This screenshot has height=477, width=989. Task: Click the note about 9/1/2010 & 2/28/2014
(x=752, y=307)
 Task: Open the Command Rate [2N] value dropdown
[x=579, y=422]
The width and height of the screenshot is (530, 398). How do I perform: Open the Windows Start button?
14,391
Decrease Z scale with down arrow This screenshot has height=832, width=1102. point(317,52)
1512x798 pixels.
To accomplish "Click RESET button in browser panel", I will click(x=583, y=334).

...

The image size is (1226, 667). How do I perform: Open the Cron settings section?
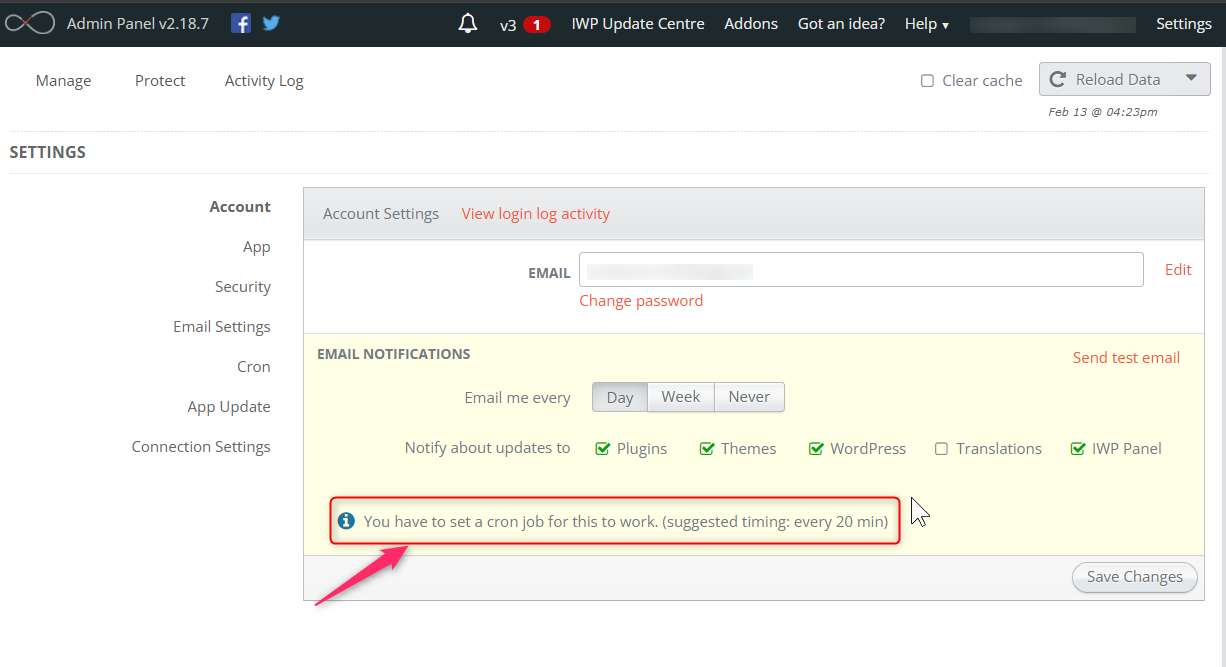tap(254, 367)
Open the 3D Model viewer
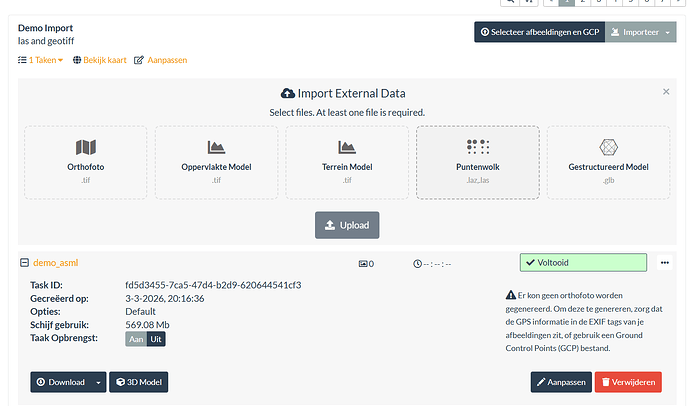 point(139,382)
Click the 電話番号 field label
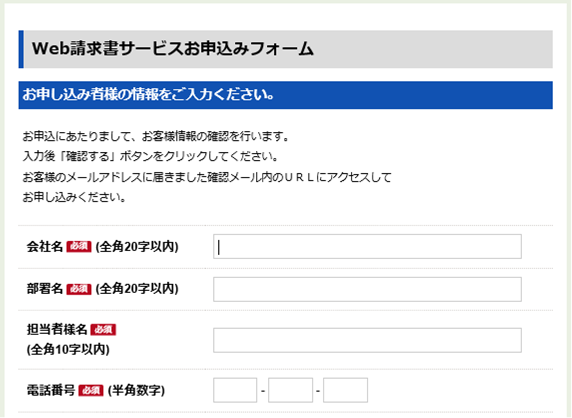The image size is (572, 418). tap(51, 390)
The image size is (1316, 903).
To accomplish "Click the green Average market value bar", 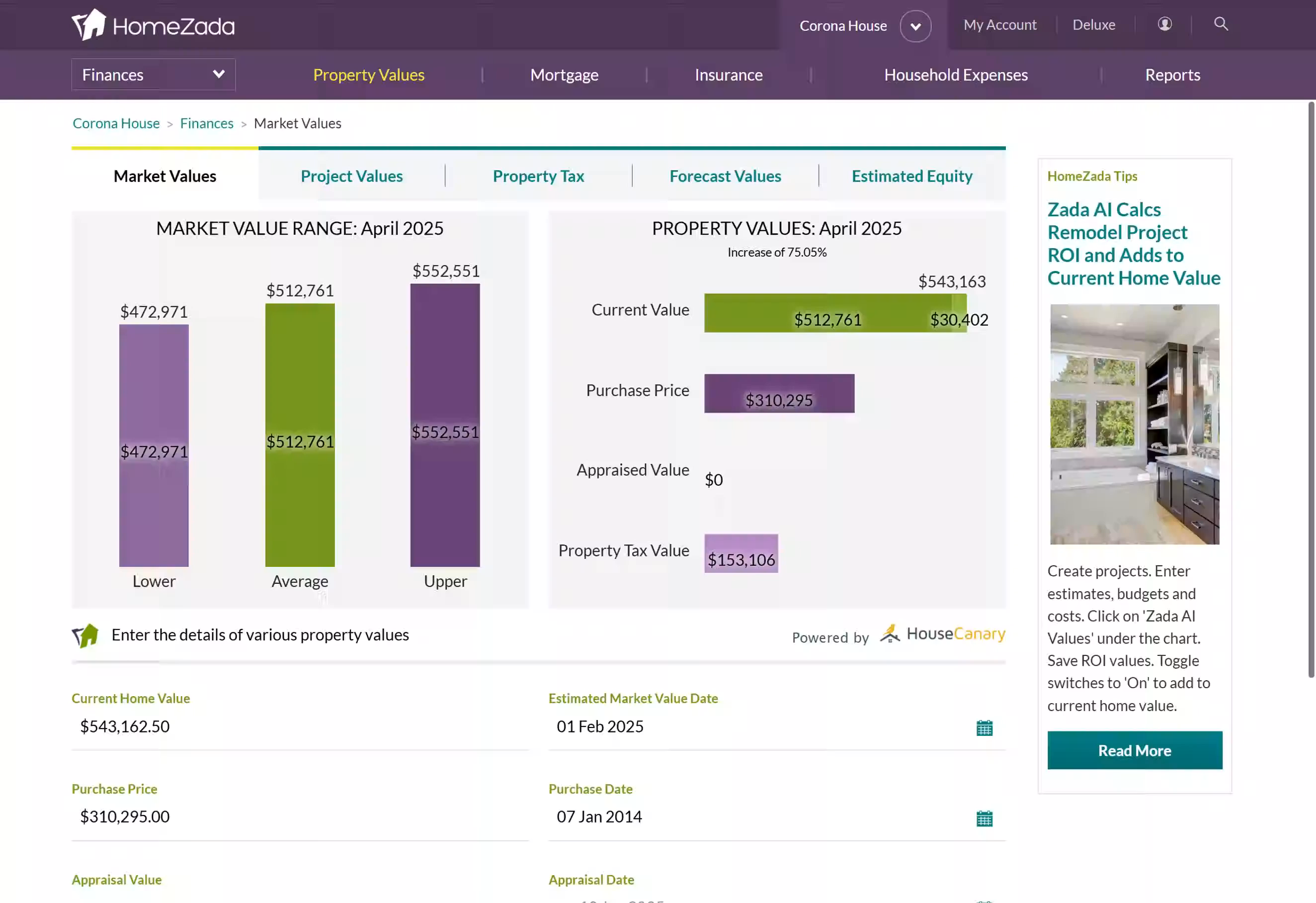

* * *

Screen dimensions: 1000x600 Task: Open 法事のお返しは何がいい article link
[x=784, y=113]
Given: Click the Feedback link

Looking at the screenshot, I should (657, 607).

**TASK DESCRIPTION:**
For this exercise, reproduce exactly the lines of the records above from the one with "Click the 電話番号 field label" up to and including the one with "the green Average", without pictures.

**REPLY:**
Click the 電話番号 field label
The image size is (572, 418). tap(51, 390)
The image size is (1316, 903).
To accomplish "Click the green Average market value bar", 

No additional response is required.